## Document section
# # # # # # #

Peterman v. Geisinger Medical Center (No. 2)

MYERS, P.J.,

Plaintiffs have filed three motions to compel discovery under Pa.R.C.P. 4019. These motions seek: (1) the pro*154duction of the x-rays and x-ray reports of the individual whose x-ray report was allegedly erroneously entered in the hospital records under the name of plaintiff, Robert Peterman; (2) information concerning the financial status of defendants; and (3) a general request for all discoverable documents relating to the condition, treatment, and claim of plaintiff, Robert Peterman.

Defendants oppose motions (1) and (2). In addition, defendants have asked the court to determine whether several memoranda are discoverable under motion (3). These matters are now ready for disposition by the court.

1

Defendants assert that the x-rays and x-ray report of the other patient are confidential and privileged, and that this patient’s privacy will be infringed, if discovery of the x-rays is permitted. Also, defendants contend that the other patient’s x-rays are irrelevant. According to defendants, there was no mix-up in the two x-ray reports; rather, because of a mechanical error, the other patient’s report was typed on both her own x-rays and also plaintiff, Robert Peterman’s. Hence, defendants argue that no useful purpose would be served by production of the x-rays and x-ray report of the disinterested person.

However, plaintiffs should not be required to rely upon defendants’ assertion as to the cause of the mistaken surgery. Plaintiffs should be permitted to examine the two x-rays to determine whether in fact the same report was dictated twice. Furthermore, the confidentiality of the other patient can easily be protected simply by the deletion of her name from the x-rays and x-ray reports.

*155Accordingly, we direct that plaintiffs be given copies of the x-rays and x-ray reports of the other patient, with the patient’s name deleted.

2

We also conclude that plaintiffs are entitled to discovery of defendants’ financial affairs, since these matters are relevant on the issue of punitive damages. According to section 908, comment e, Restatement, 2d, Torts, “[t]he wealth of the defendant is . . . relevant, since the purposes of exemplary damages are to punish for a past event and to prevent future offenses, and the degree of punishment or deterrence resulting from a judgment is to some extent in proportion to the means of the guilty person.” See also Aland v. Pyle, 263 Pa. 254, 106 Atl. 349 (1919).

Defendants assert that inquiries into defendants’ financial condition are premature. We disagree.

Defendants cite a number of trial court decisions in which pre-trial discovery of financial information was either denied or curtailed. These cases do not, however, establish any uniformly coherent standard or rationale.

# # # # # # #

## What this exercise asks
A. In the Peterman v. Geisinger Medical Center opinion, how does the court say the other patient's confidentiality can be protected?
B. List everything that the plaintiffs' three motions to compel discovery seek, according to the Peterman v. Geisinger Medical Center opinion.

# # # # # # #

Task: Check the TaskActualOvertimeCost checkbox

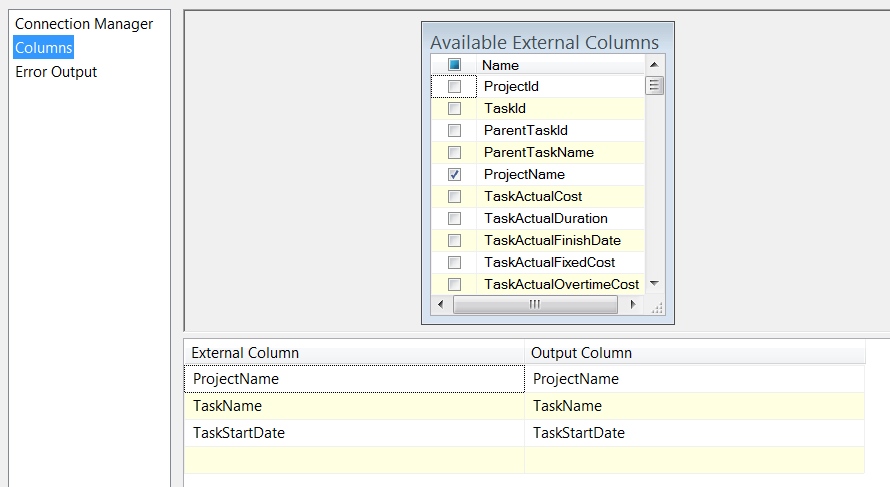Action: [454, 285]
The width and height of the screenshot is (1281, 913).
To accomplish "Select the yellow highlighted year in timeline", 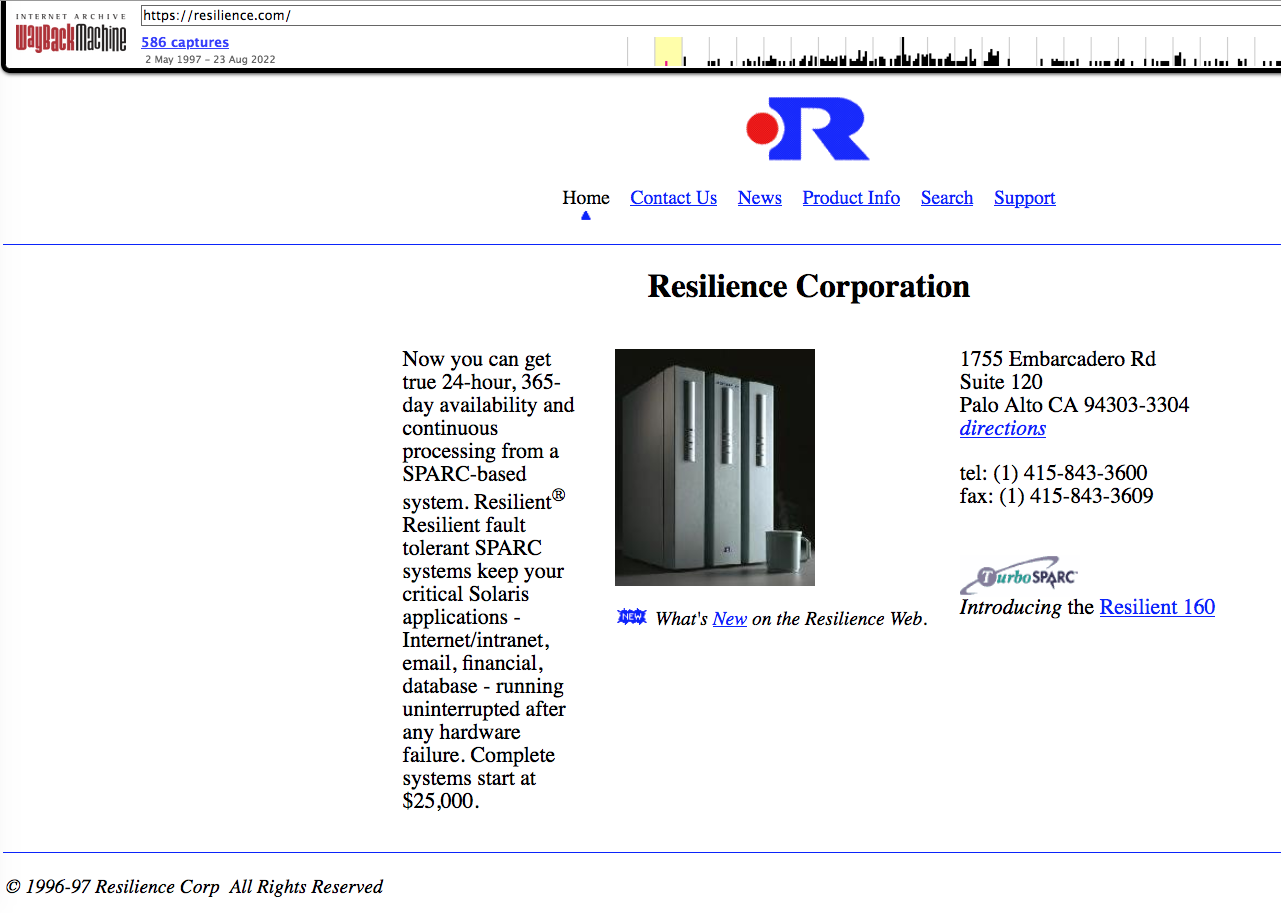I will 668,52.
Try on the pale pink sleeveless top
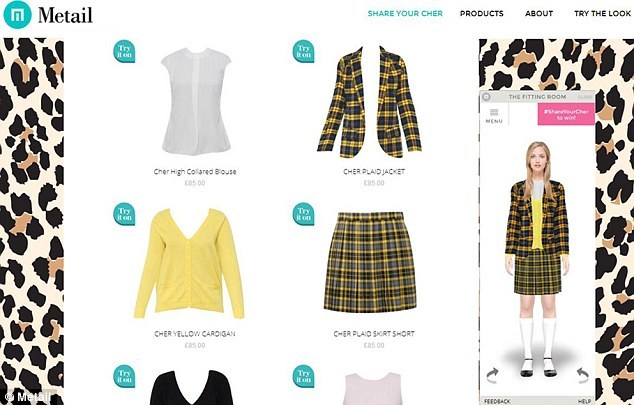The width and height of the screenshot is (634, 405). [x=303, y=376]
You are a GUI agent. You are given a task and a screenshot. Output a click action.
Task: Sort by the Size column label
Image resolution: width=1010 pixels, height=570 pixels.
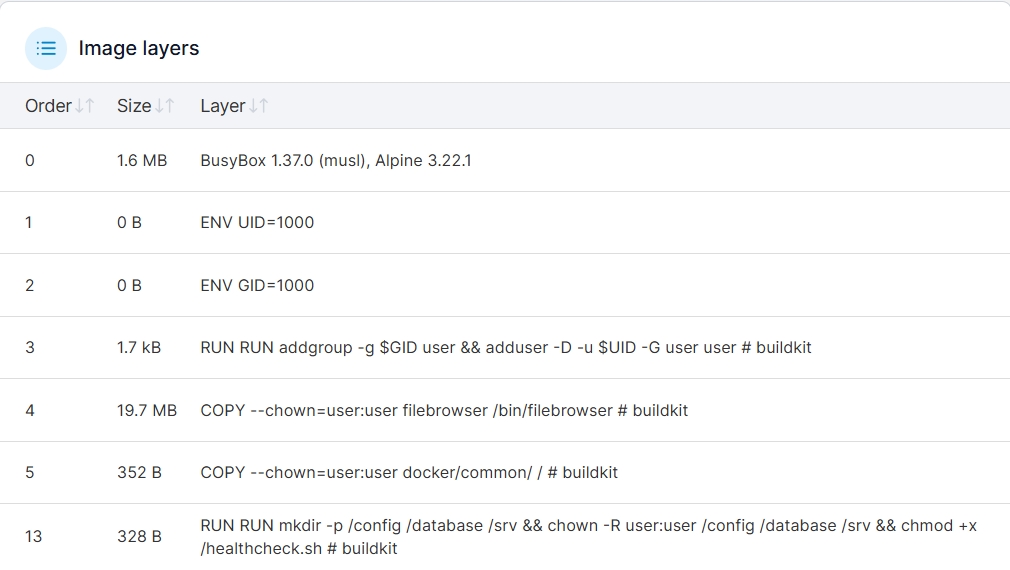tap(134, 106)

# # # # # # #

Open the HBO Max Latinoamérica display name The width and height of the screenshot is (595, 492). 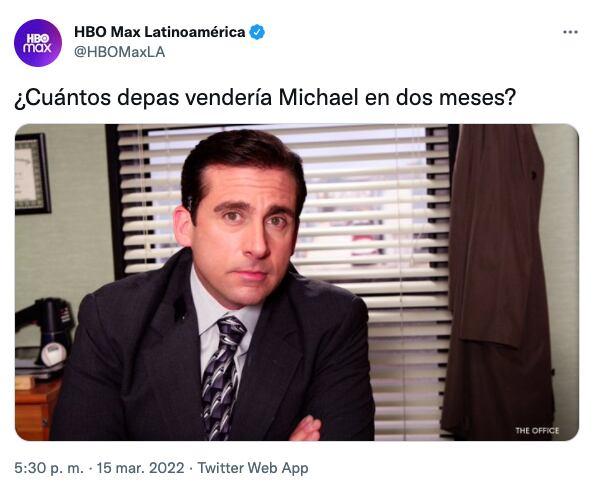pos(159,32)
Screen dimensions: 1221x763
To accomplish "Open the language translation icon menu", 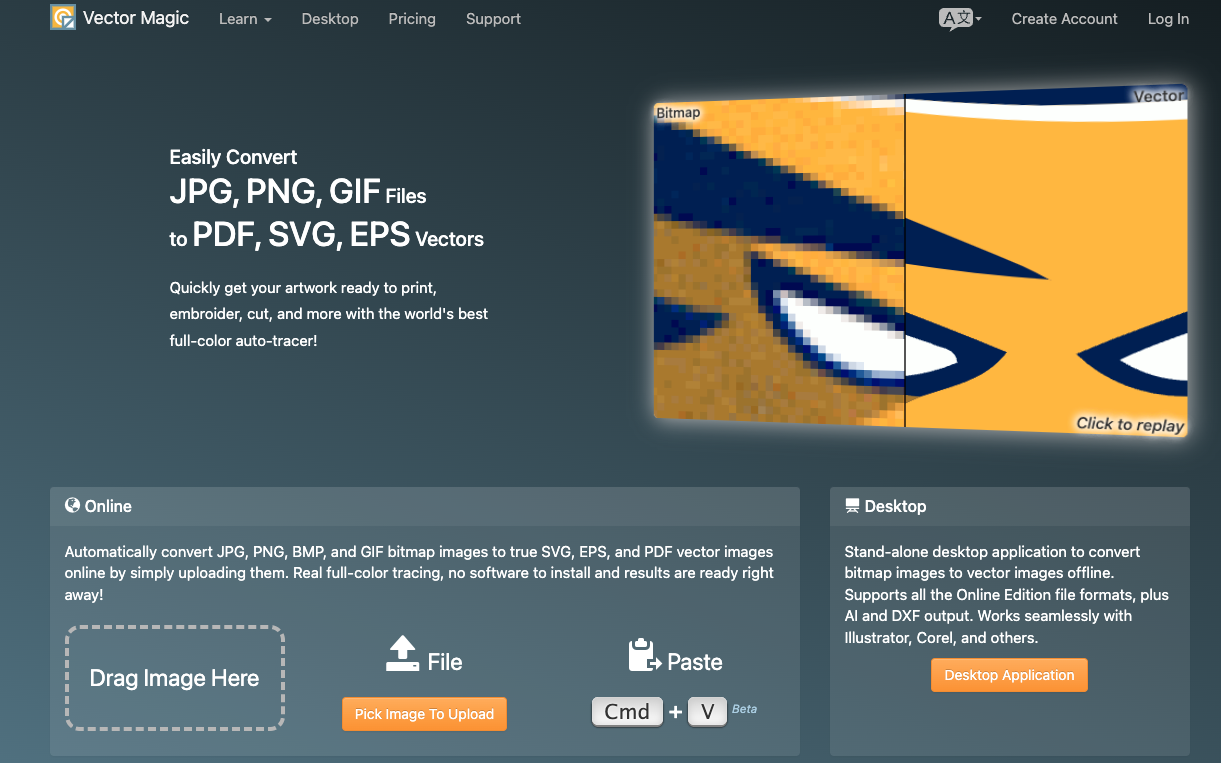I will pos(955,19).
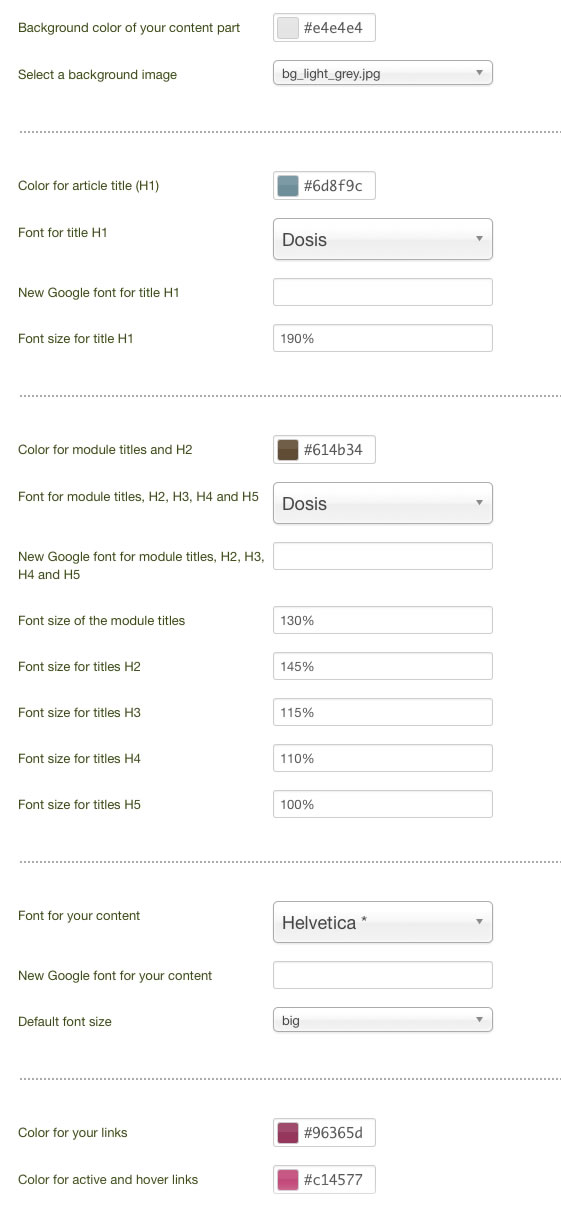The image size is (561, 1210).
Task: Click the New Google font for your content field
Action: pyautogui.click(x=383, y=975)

# # # # # # #

## Answers for this exercise
A. By deleting her name from the x-rays and x-ray reports.

B.
1. The production of the x-rays and x-ray reports of the individual whose x-ray report was allegedly erroneously entered in the hospital records under the name of plaintiff Robert Peterman
2. Information concerning the financial status of defendants
3. A general request for all discoverable documents relating to the condition, treatment, and claim of plaintiff Robert Peterman